*Work to be completed*. Among the entries below, extract exactly the lines that run from the one with "Sitemap (563, 2240)" through the one with "Read More (745, 508)", both ends included.

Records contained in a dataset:
────────────────────

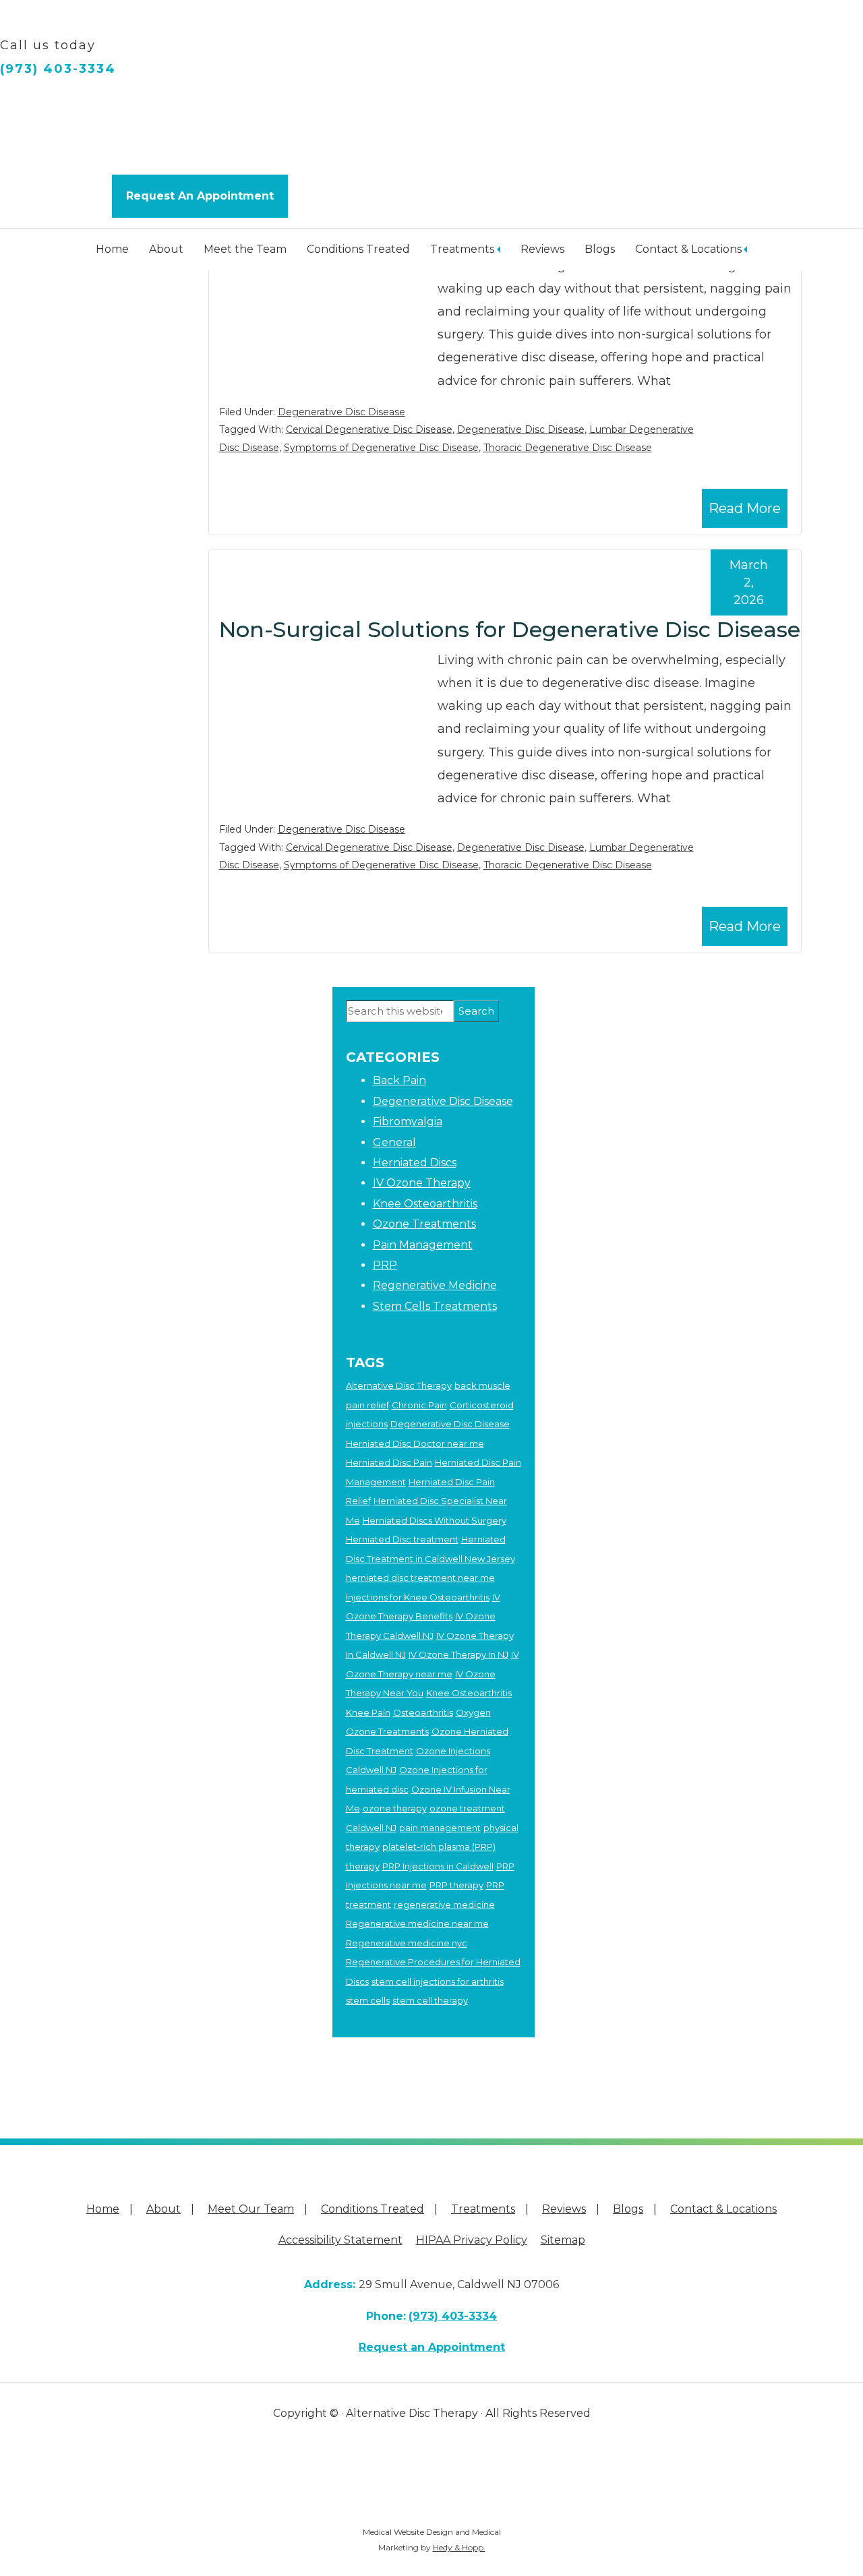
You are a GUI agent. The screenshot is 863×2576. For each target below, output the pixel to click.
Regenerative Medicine (435, 1285)
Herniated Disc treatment (402, 1539)
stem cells (368, 2000)
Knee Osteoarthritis (425, 1203)
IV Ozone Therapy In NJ (458, 1654)
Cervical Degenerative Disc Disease (369, 429)
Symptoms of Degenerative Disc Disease (381, 448)
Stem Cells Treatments (435, 1306)
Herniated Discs (414, 1162)
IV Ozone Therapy (422, 1182)
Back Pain (399, 1080)
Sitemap (563, 2240)
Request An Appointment (200, 195)
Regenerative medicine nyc (406, 1943)
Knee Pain (368, 1712)
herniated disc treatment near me (420, 1577)
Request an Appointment (432, 2347)
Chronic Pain (419, 1405)
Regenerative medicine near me (417, 1923)
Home (112, 249)
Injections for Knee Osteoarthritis (417, 1597)
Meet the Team (245, 249)
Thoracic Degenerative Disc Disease (567, 448)
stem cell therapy (430, 2000)
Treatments (462, 249)
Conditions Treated (358, 249)
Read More (745, 508)
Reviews (542, 249)
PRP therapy (456, 1885)
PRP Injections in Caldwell (438, 1866)
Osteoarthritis (423, 1712)
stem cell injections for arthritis (437, 1981)
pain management (440, 1827)
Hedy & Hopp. (459, 2547)
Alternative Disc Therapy (399, 1385)
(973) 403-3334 (58, 68)
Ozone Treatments (424, 1224)
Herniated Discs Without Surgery (434, 1520)
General (394, 1142)
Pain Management (423, 1244)
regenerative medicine (444, 1904)
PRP (385, 1265)
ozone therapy (395, 1808)
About (166, 249)
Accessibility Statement (340, 2240)
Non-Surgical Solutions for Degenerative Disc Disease (509, 629)
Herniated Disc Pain (389, 1462)
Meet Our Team (251, 2209)
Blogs (600, 249)
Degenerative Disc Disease (341, 412)
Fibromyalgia (407, 1121)
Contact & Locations (688, 249)
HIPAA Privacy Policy (471, 2240)
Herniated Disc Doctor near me (415, 1443)
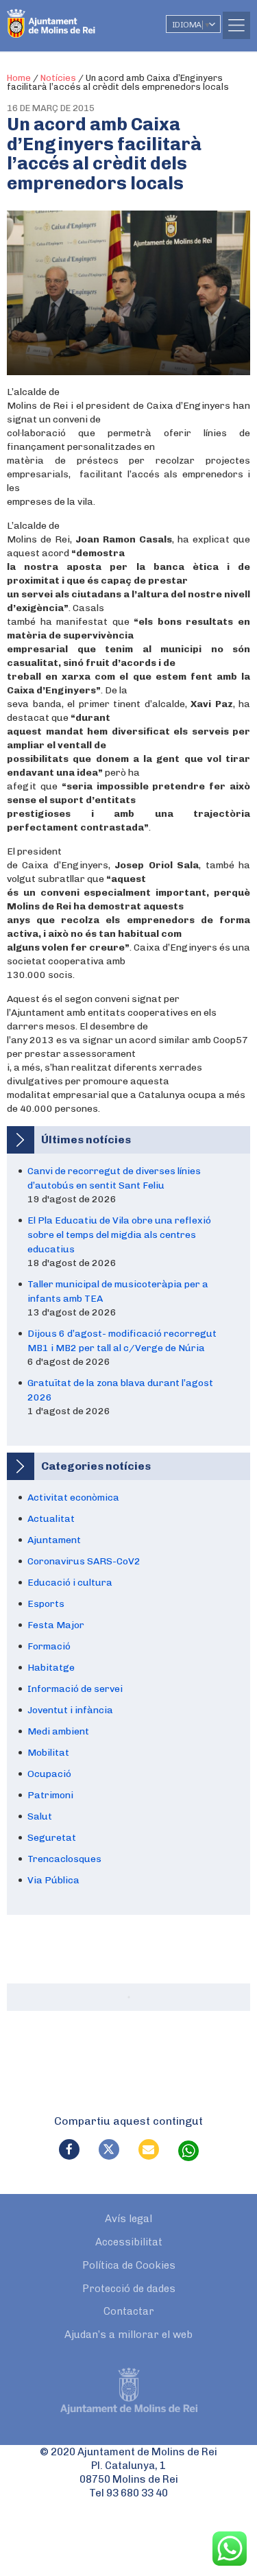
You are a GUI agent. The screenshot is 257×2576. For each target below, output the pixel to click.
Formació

────────────────────

*Expected answer*.
Sitemap (563, 2240)
Request An Appointment (200, 195)
Regenerative medicine nyc (406, 1943)
Knee Pain (368, 1712)
herniated disc treatment near me (420, 1577)
Request an Appointment (432, 2347)
Chronic Pain (419, 1405)
Regenerative medicine near me (417, 1923)
Home (112, 249)
Injections for Knee Osteoarthritis (417, 1597)
Meet the Team (245, 249)
Thoracic Degenerative Disc Disease (567, 448)
stem cell therapy (430, 2000)
Treatments (462, 249)
Conditions Treated (358, 249)
Read More (745, 508)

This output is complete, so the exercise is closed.